Tista' taqra bil- Malti.
Women’s careers have become casualties of the COVID-19 crisis, according to the Consultative Council for Women’s Rights (CCWR).
The Council has put together a Position Paper on the effect of COVID-19 on Women in Malta, sending it to the Prime Minister, the relevant ministries, members of the shadow cabinet, trade unions and associations, the Commissioner for Domestic Violence, DEA, and Malta Enterprise. The letter addresses employment, mental wellbeing, housing, the use of public transport, domestic violence, health and reproductive challenges, marital breakdown, migrants, as well as opportunities for research and for bettering the current systems in place.
This paper outlines that the occupational sectors which registered a high unemployment rate in April were clerical support workers, followed by technician and associate professionals and to a lesser extent service and sales workers. These are sectors where a good portion of the female labour force find employment. Furthermore, in dual earner couples, the breadwinner’s job is protected, which is usually the male’s. When women were not breadwinners, their career was deprioritised and they became full time carers.
For example, some women were unclear about which benefit they should apply for: Parents’ Benefit or Unemployment Benefit since their employers closed their businesses a week after schools closed. Parents’ Benefit is a better choice since one is still employed. However, this might hinder their promotional prospect, since often employers insist that five consecutive years in service are required. The majority of the parents applying for this benefit were female.

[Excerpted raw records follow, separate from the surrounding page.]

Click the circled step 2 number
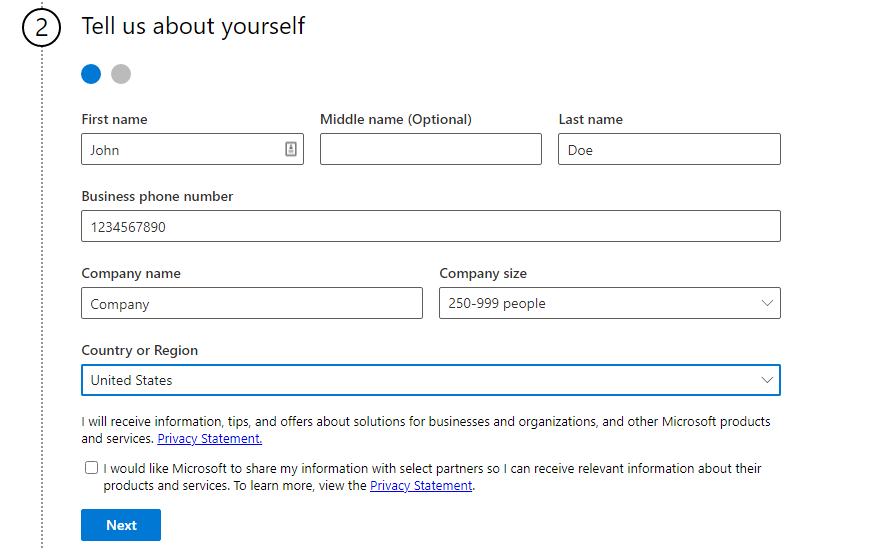This screenshot has width=869, height=548. tap(42, 27)
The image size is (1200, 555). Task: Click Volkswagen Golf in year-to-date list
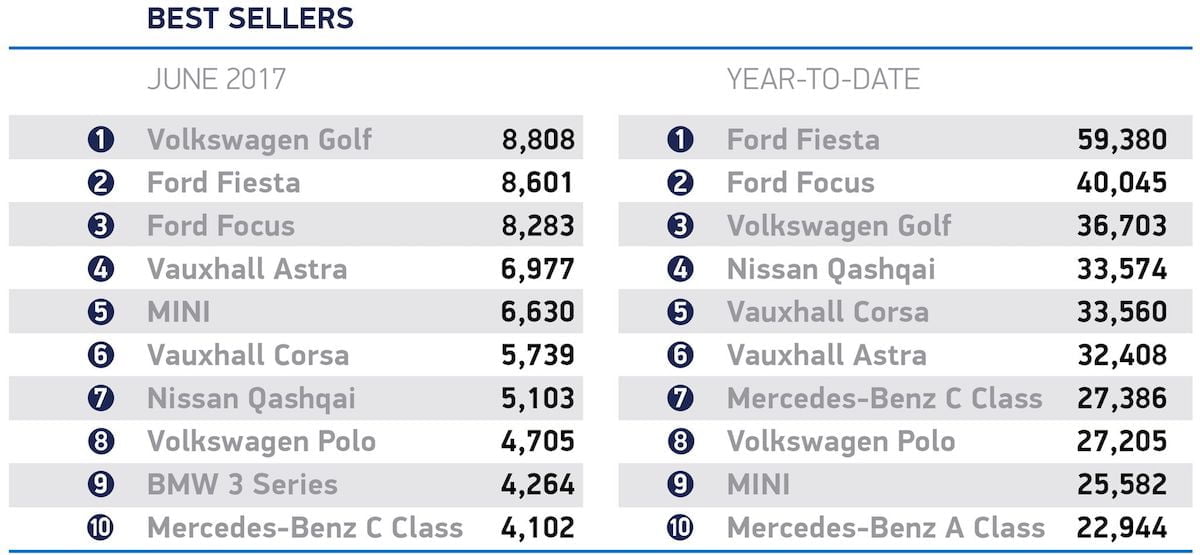(x=839, y=225)
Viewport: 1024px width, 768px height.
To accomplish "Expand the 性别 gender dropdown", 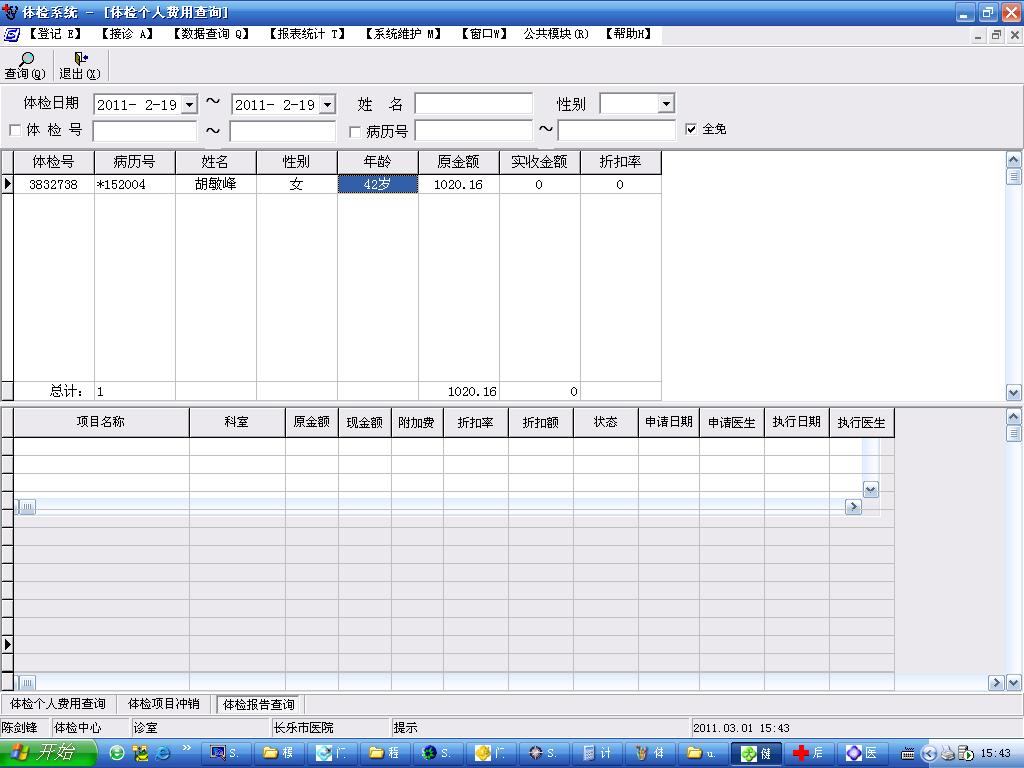I will (x=666, y=104).
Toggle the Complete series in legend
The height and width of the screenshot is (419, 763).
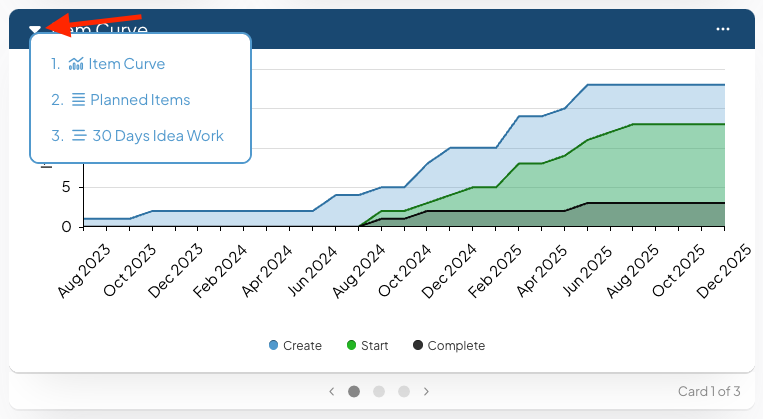pyautogui.click(x=449, y=346)
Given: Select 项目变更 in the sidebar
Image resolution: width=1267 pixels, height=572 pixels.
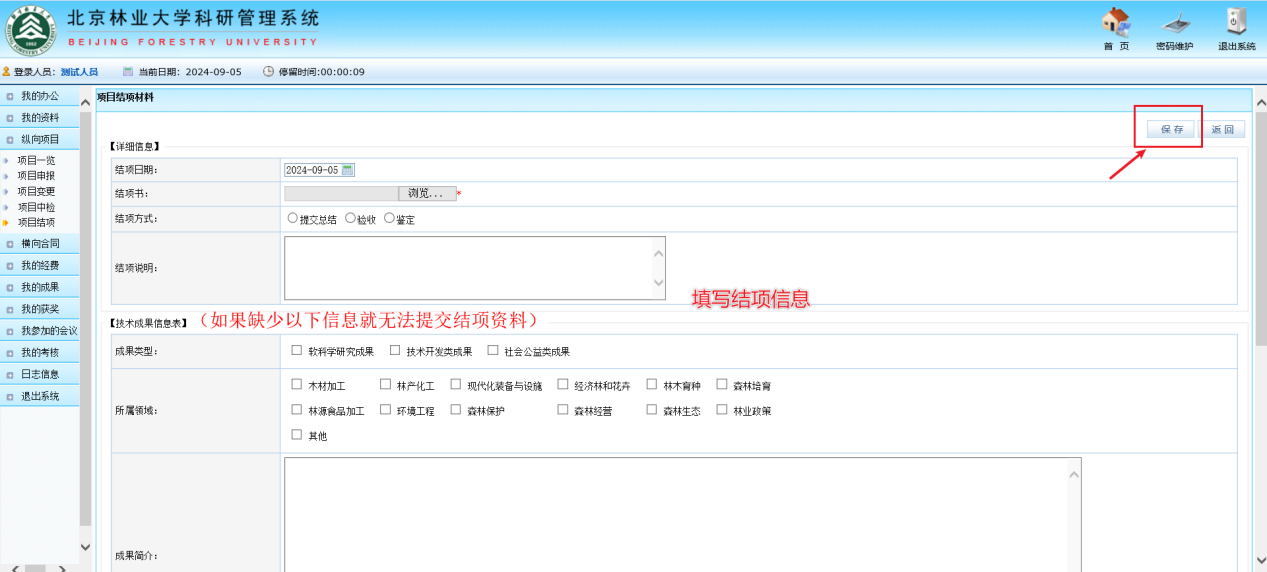Looking at the screenshot, I should (x=36, y=191).
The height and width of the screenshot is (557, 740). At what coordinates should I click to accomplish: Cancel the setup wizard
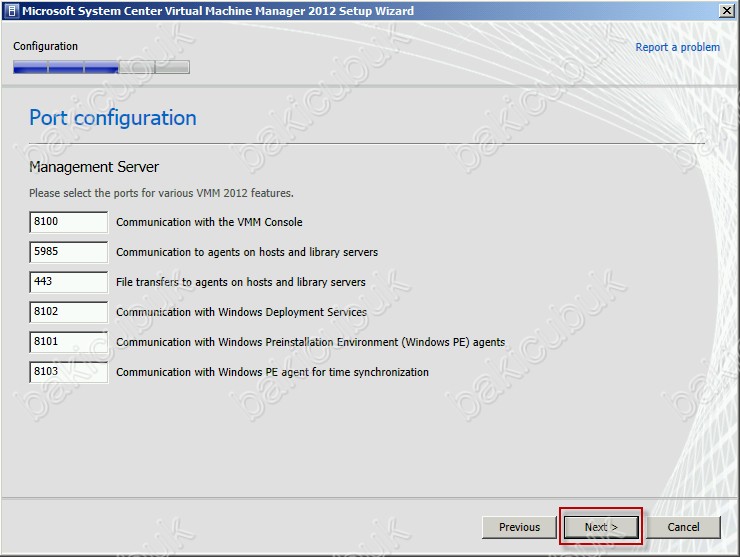click(683, 527)
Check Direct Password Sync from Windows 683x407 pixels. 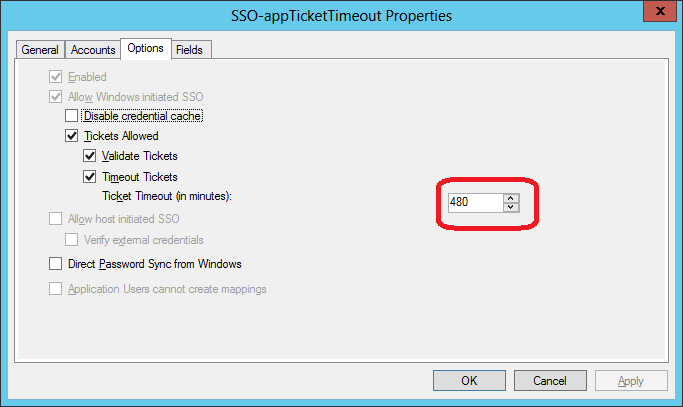[x=55, y=264]
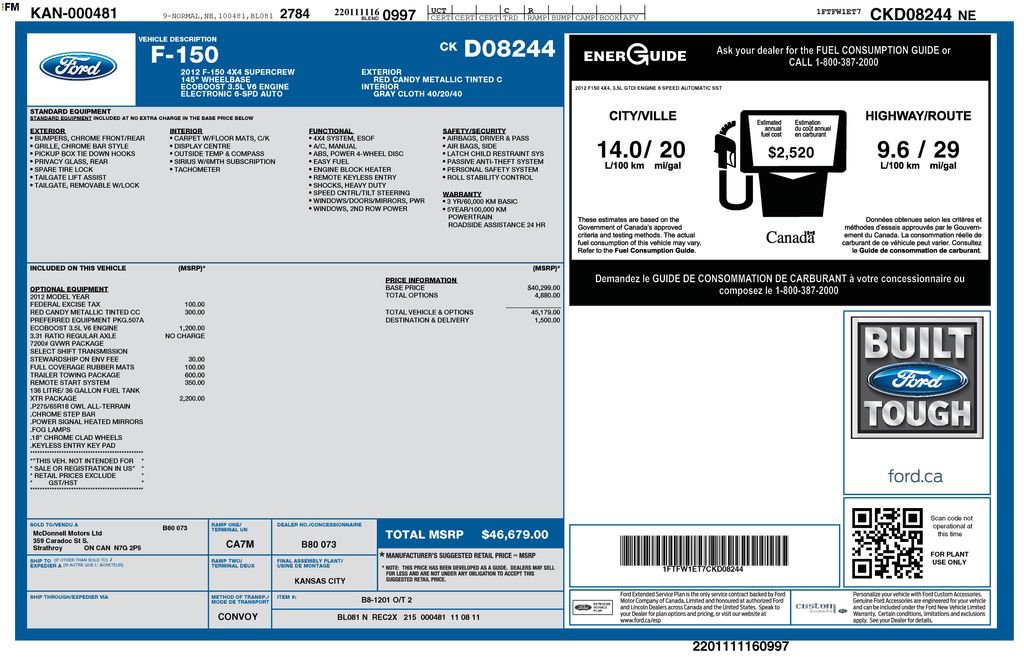Open the ford.ca link
Viewport: 1024px width, 663px height.
point(915,473)
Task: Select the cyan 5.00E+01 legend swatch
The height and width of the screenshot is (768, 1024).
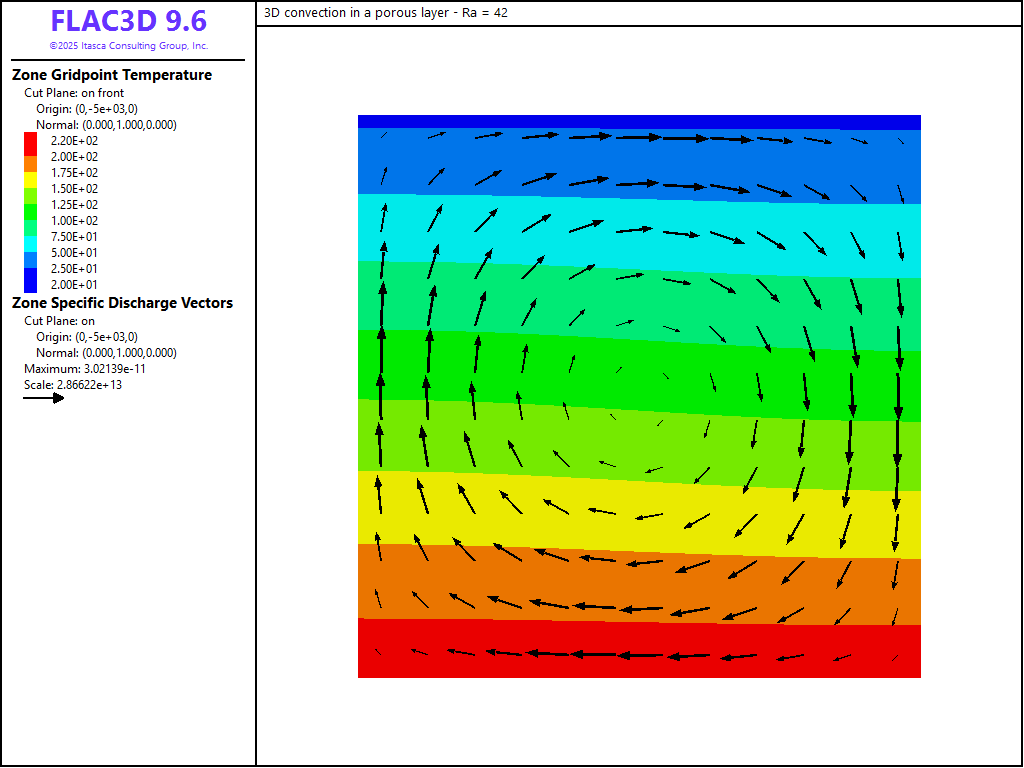Action: (x=30, y=253)
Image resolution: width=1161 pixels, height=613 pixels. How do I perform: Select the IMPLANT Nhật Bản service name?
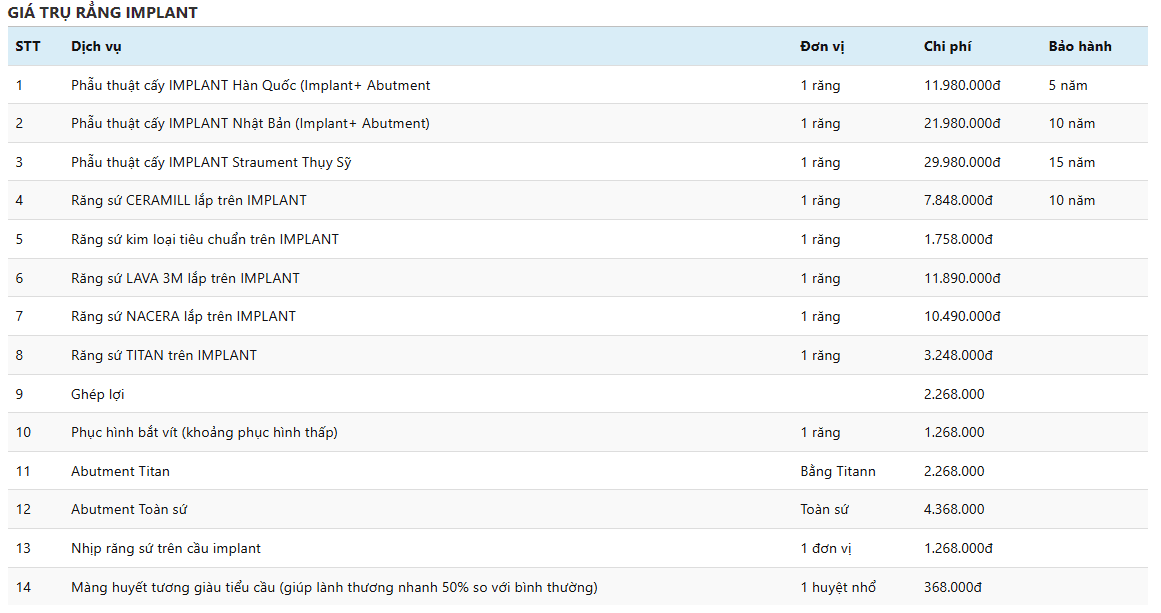(x=250, y=124)
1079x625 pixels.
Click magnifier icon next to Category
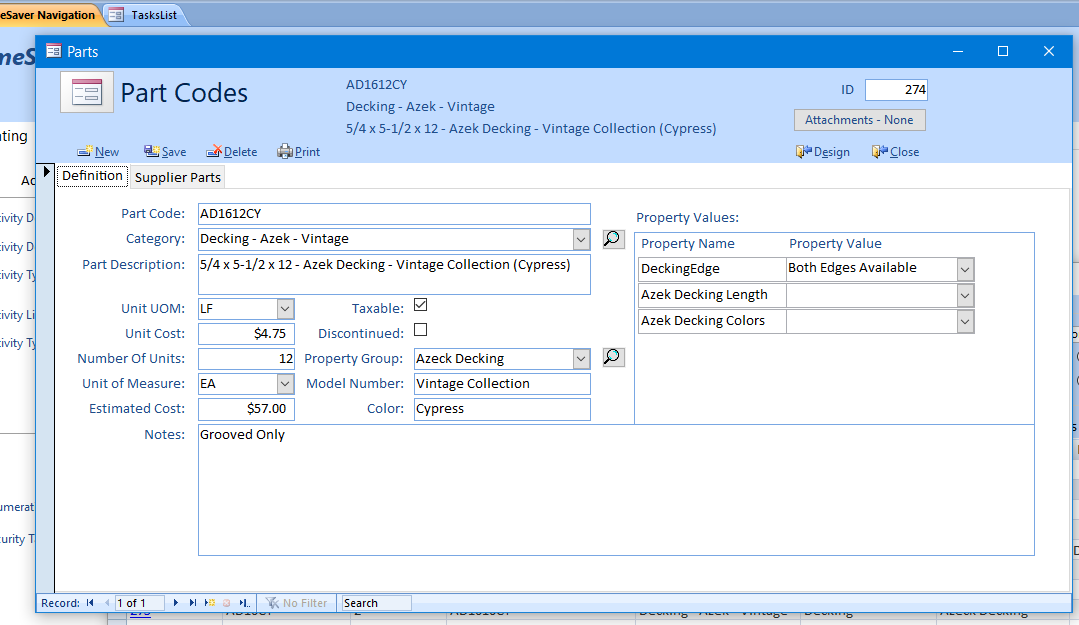(x=613, y=239)
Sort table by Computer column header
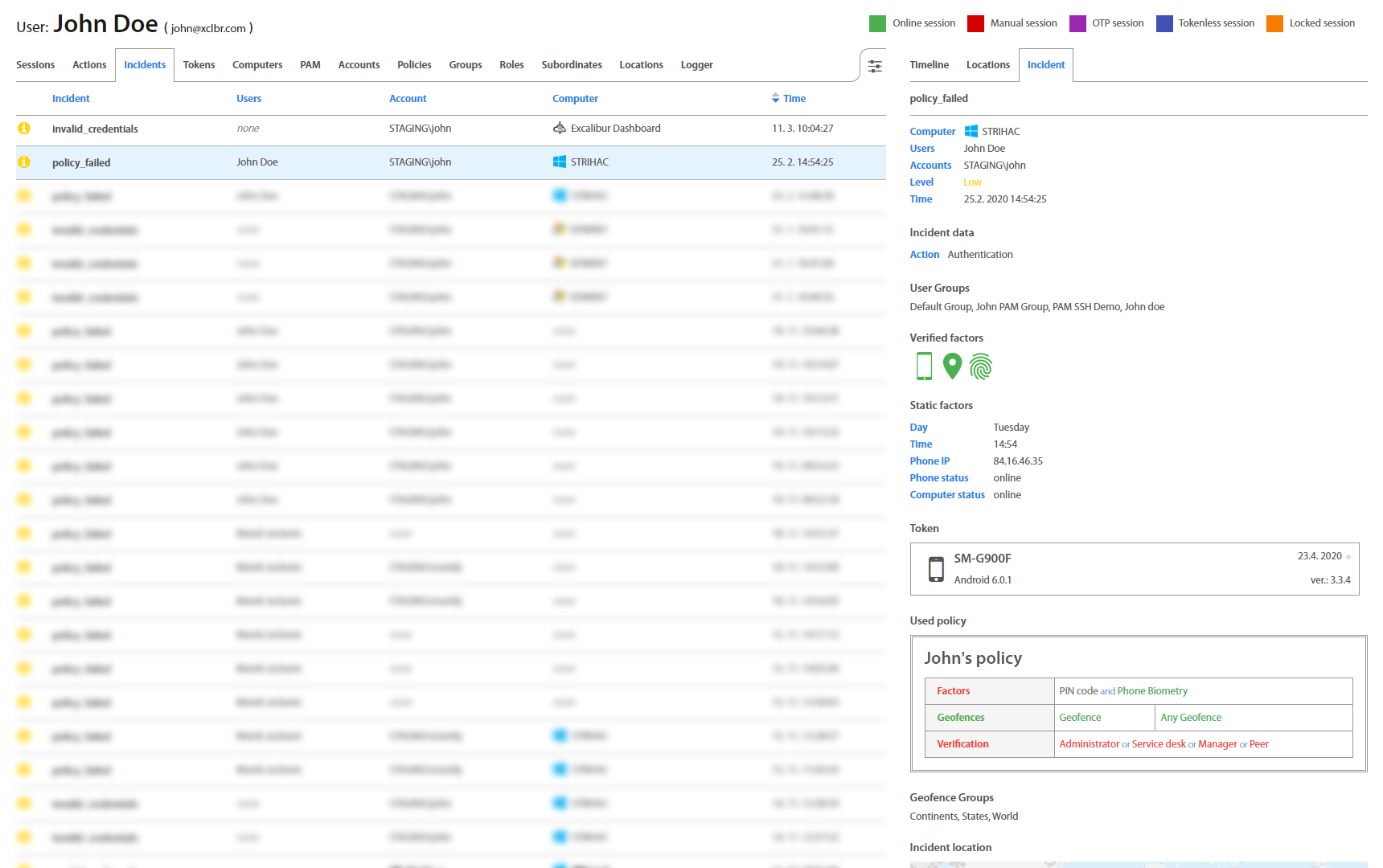This screenshot has height=868, width=1383. tap(575, 99)
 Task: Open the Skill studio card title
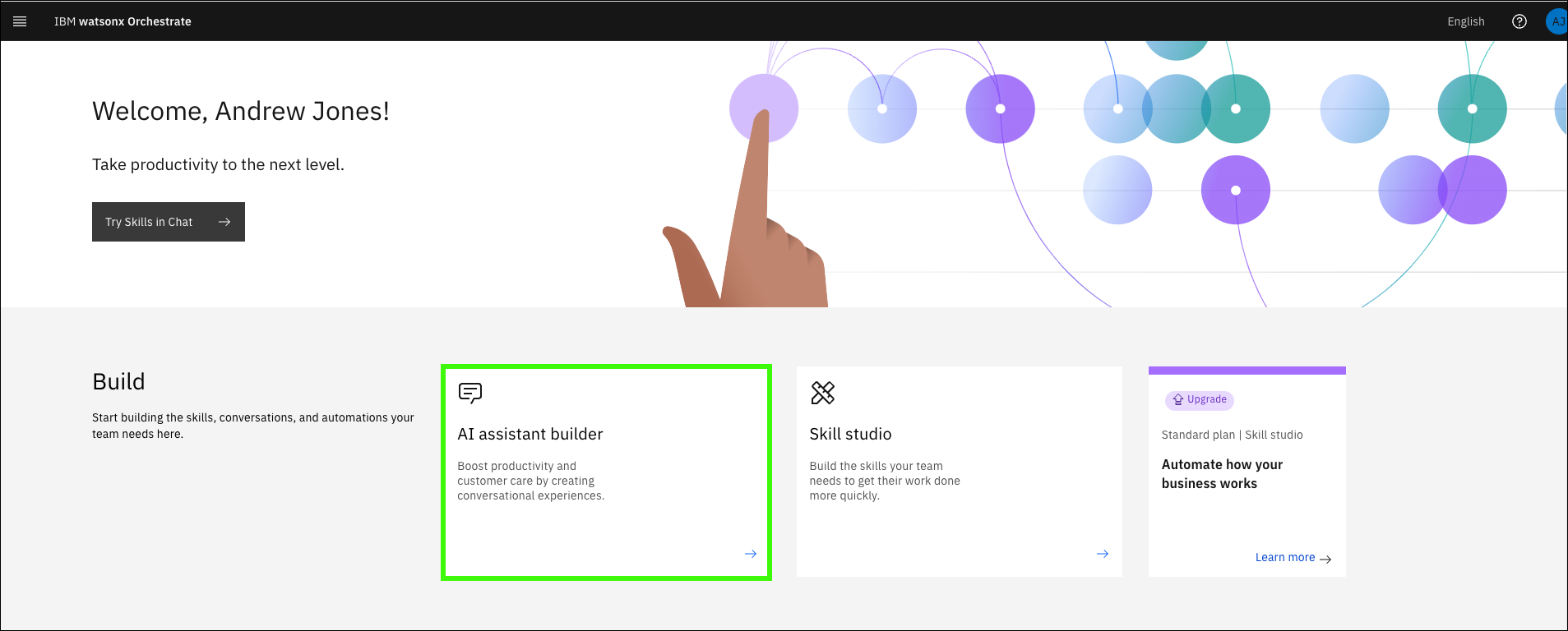pyautogui.click(x=850, y=434)
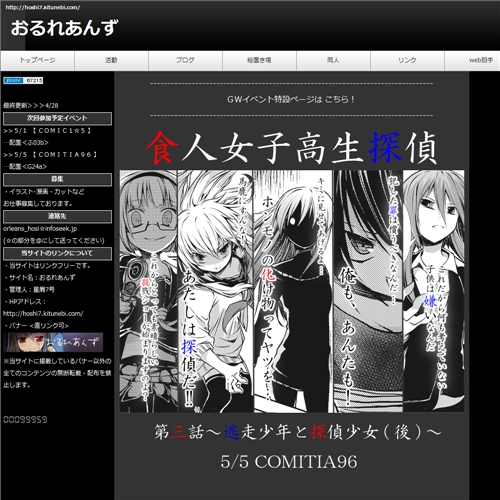Image resolution: width=500 pixels, height=500 pixels.
Task: Open the おるれあんず site banner image
Action: 53,342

There were 3,629 female beneficiaries, but only 480 male beneficiaries.
The CCRW recommended that promotions should be based on cumulative not consecutive years, and that if the Government starts cutting jobs in the public sector, to keep women in mind, since this sector is a major employer of women in Malta. Furthermore, there is need for family-friendly measures such as teleworking and flexible hours.
“Malta needs to make sexual and reproductive health services accessible even during a pandemic”
The letter also addressed health and reproductive challenges, such as the shortage of contraception and hormone therapy for trans women.
The Council stressed that such medical supplies must be accessible in Malta, and that in some cases, even deliveries of contraceptive pills to women who may find it difficult to access pharmacies. The Council also suggested virtual health care services available in multiple languages too access information about reproductive health services. This can help free up overloaded health systems.